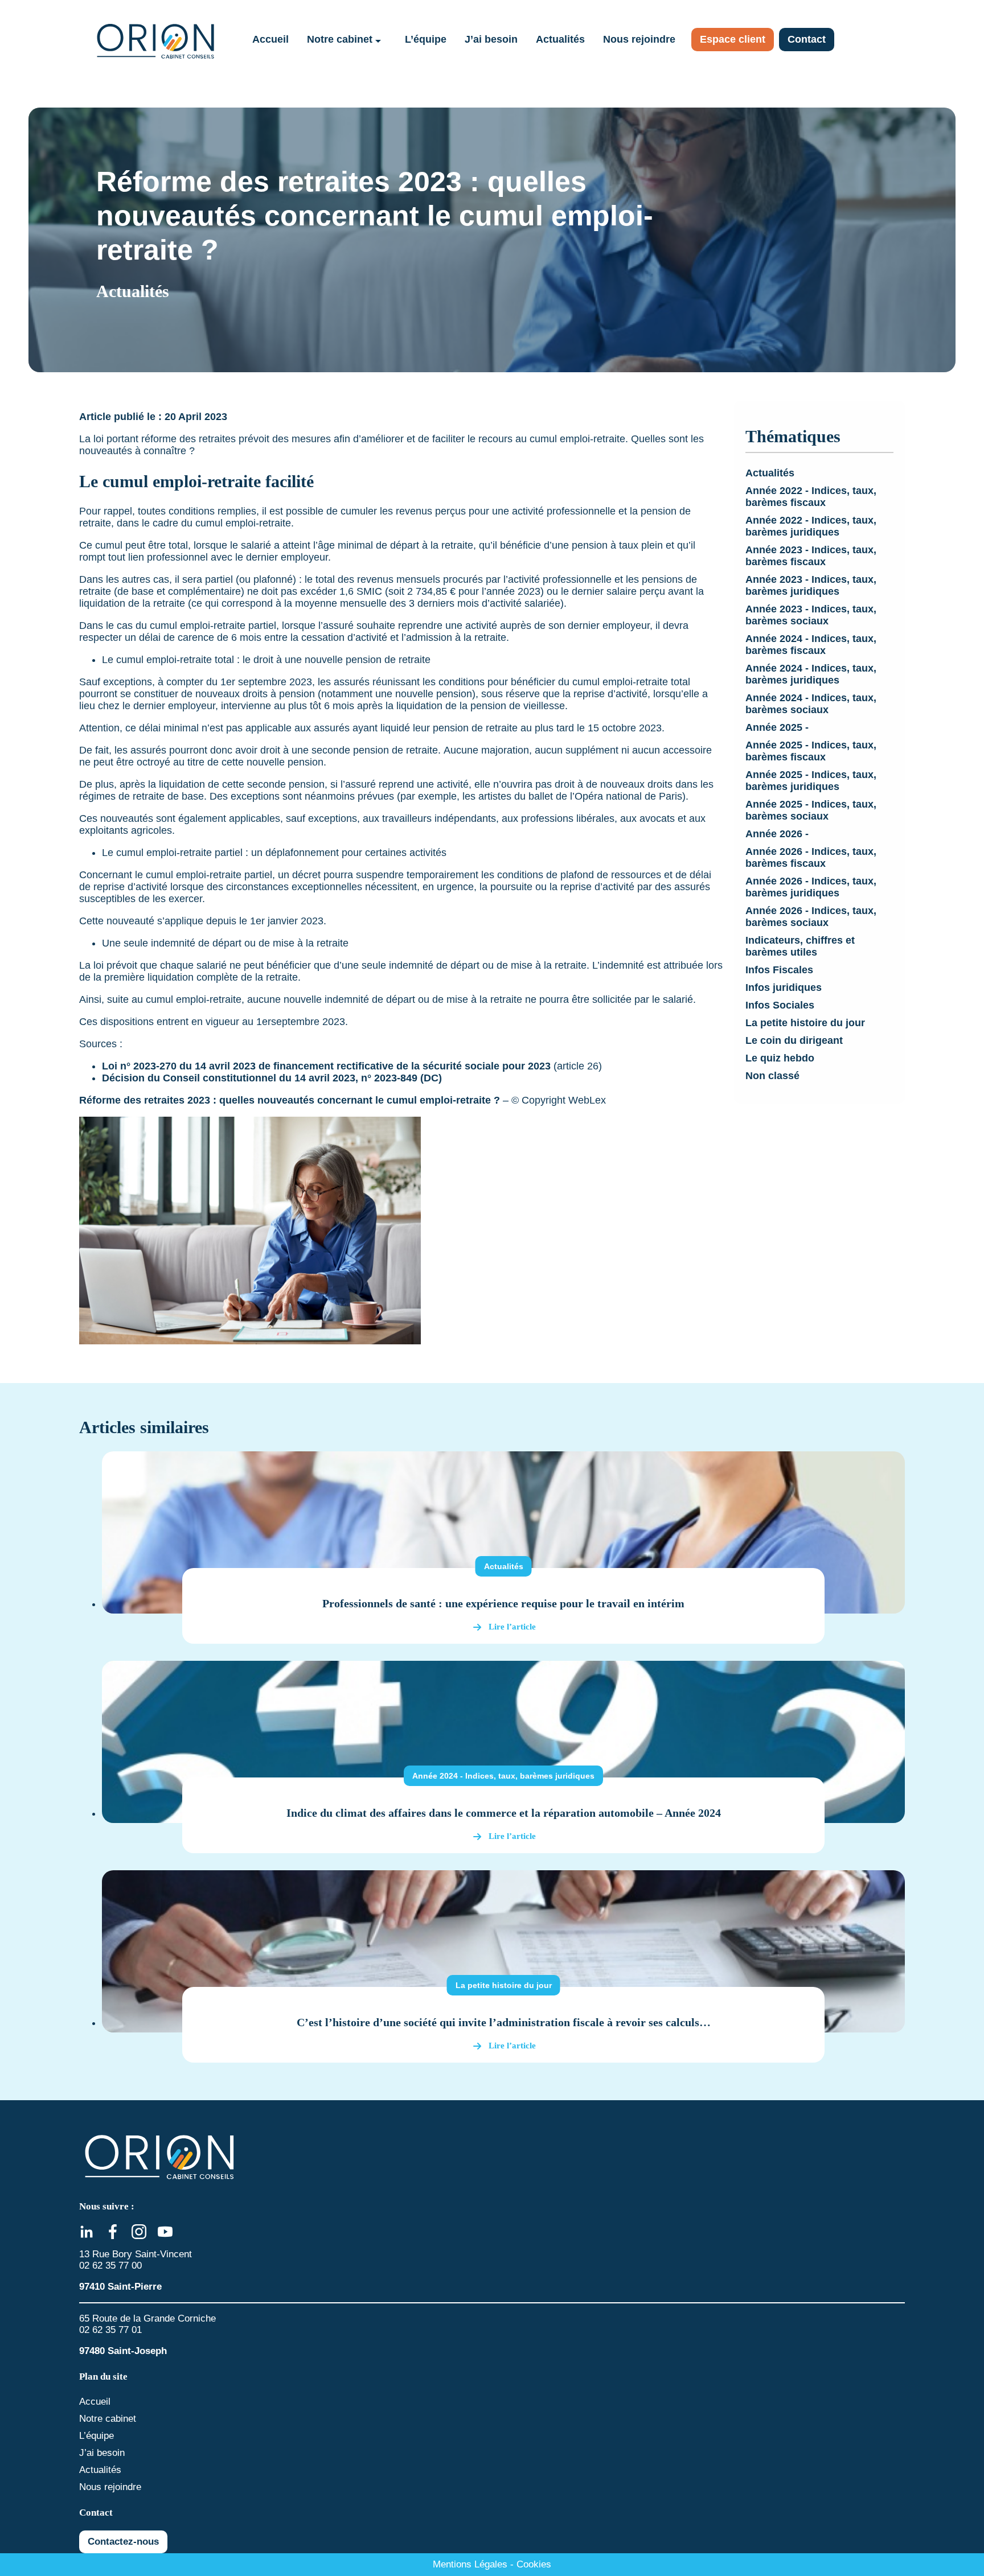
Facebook (112, 2231)
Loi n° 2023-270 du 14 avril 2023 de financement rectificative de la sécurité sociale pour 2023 (326, 1066)
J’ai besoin (491, 39)
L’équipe (425, 39)
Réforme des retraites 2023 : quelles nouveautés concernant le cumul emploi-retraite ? (289, 1100)
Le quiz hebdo (779, 1058)
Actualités (560, 39)
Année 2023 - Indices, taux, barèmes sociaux (810, 615)
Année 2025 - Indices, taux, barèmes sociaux (810, 810)
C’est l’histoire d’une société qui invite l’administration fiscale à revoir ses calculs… (504, 2022)
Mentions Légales (470, 2564)
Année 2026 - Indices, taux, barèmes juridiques (810, 887)
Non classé (772, 1075)
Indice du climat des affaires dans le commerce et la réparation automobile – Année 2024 (503, 1813)
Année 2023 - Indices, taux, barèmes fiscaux (810, 555)
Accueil (270, 39)
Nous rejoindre (639, 39)
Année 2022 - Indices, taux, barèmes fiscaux (810, 496)
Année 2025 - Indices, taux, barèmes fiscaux (810, 751)
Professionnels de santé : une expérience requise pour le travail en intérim (503, 1603)
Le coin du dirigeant (794, 1040)
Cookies (533, 2564)
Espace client (732, 39)
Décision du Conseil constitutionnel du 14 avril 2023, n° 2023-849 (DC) (273, 1078)
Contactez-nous (123, 2541)
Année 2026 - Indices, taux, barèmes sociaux (810, 916)
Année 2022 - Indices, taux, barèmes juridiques (810, 526)
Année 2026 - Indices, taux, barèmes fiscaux (810, 857)
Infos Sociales (779, 1005)
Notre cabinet (339, 39)
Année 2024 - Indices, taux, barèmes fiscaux (810, 644)
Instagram (139, 2231)
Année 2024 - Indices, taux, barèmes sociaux (810, 703)
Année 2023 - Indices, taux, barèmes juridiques (810, 585)
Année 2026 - (777, 834)
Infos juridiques (783, 987)
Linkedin (86, 2231)
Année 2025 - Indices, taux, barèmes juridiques (810, 780)
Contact (807, 39)
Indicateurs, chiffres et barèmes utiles (800, 946)
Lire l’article (512, 1626)
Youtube (165, 2231)
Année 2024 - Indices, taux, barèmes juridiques (810, 674)
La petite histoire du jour (805, 1022)
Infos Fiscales (779, 970)
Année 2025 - (777, 727)
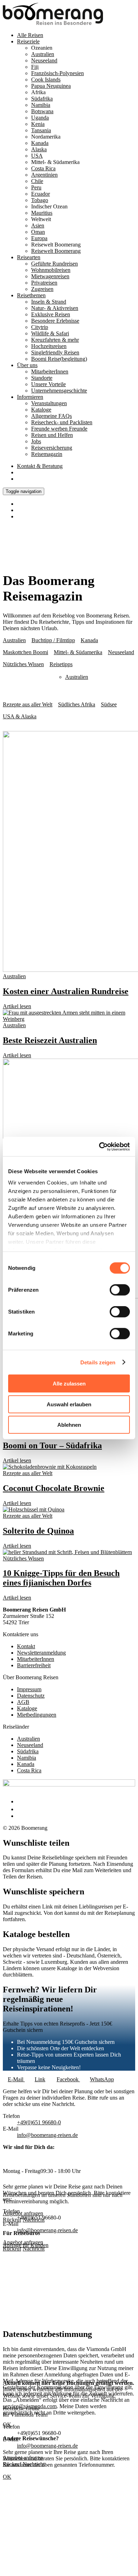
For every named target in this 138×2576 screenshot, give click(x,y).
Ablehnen (69, 1425)
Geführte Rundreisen (54, 264)
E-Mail (16, 2079)
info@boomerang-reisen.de (47, 2135)
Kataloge (41, 410)
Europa (39, 238)
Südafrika (42, 99)
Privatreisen (44, 283)
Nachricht (34, 2249)
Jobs (36, 441)
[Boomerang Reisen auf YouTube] (20, 1816)
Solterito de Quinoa (38, 1530)
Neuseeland (44, 60)
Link (40, 2079)
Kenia (38, 124)
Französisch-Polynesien (57, 73)
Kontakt (40, 466)
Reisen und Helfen (52, 435)
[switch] (120, 1290)
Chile (37, 181)
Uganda (40, 118)
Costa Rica (43, 168)
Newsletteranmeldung (41, 1653)
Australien (42, 54)
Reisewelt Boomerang (56, 251)
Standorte (41, 378)
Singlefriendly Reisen (55, 352)
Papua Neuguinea (51, 86)
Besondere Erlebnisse (55, 321)
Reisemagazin (46, 454)
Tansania (41, 130)
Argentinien (44, 175)
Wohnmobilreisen (50, 270)
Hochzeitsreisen (49, 346)
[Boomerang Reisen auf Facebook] (19, 1801)
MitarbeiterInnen (49, 371)
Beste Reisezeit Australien (50, 1040)
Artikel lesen (17, 1006)
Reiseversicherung (51, 448)
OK (7, 2477)
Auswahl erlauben (69, 1404)
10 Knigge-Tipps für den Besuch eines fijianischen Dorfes (61, 1578)
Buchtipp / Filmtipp (53, 640)
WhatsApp (102, 2079)
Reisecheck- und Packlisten (61, 422)
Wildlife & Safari (50, 333)
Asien (37, 226)
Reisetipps (61, 664)
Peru (36, 187)
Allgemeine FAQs (51, 416)
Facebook (68, 2079)
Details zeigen (97, 1362)
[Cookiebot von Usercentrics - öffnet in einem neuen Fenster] (99, 1146)
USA (37, 156)
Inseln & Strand (48, 302)
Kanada (39, 143)
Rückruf (12, 2249)
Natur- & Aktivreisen (54, 308)
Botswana (42, 111)
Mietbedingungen (36, 1715)
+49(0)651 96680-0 (39, 2122)
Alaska (39, 149)
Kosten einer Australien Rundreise (65, 991)
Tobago (39, 200)
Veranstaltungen (49, 403)
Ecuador (40, 194)
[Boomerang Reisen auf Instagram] (20, 1809)
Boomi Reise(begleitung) (59, 359)
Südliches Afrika (76, 704)
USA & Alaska (19, 716)
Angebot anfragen (23, 2242)
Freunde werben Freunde (59, 429)
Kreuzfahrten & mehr (55, 340)
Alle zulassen (69, 1384)
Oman (38, 232)
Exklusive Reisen (50, 314)
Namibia (40, 105)
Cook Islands (46, 80)
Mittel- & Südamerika (78, 652)
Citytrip (39, 327)
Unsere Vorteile (48, 384)
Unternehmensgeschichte (59, 391)
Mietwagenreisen (50, 276)
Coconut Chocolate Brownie (53, 1488)
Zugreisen (42, 289)
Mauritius (41, 213)
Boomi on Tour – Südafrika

PROBLEM TO WORK ON
In the listing above, find each line with the word "sociaux" and return it.

SOLUTION
Année 2023 - Indices, taux, barèmes sociaux (810, 615)
Année 2025 - Indices, taux, barèmes sociaux (810, 810)
Année 2026 - Indices, taux, barèmes sociaux (810, 916)
Année 2024 - Indices, taux, barèmes sociaux (810, 703)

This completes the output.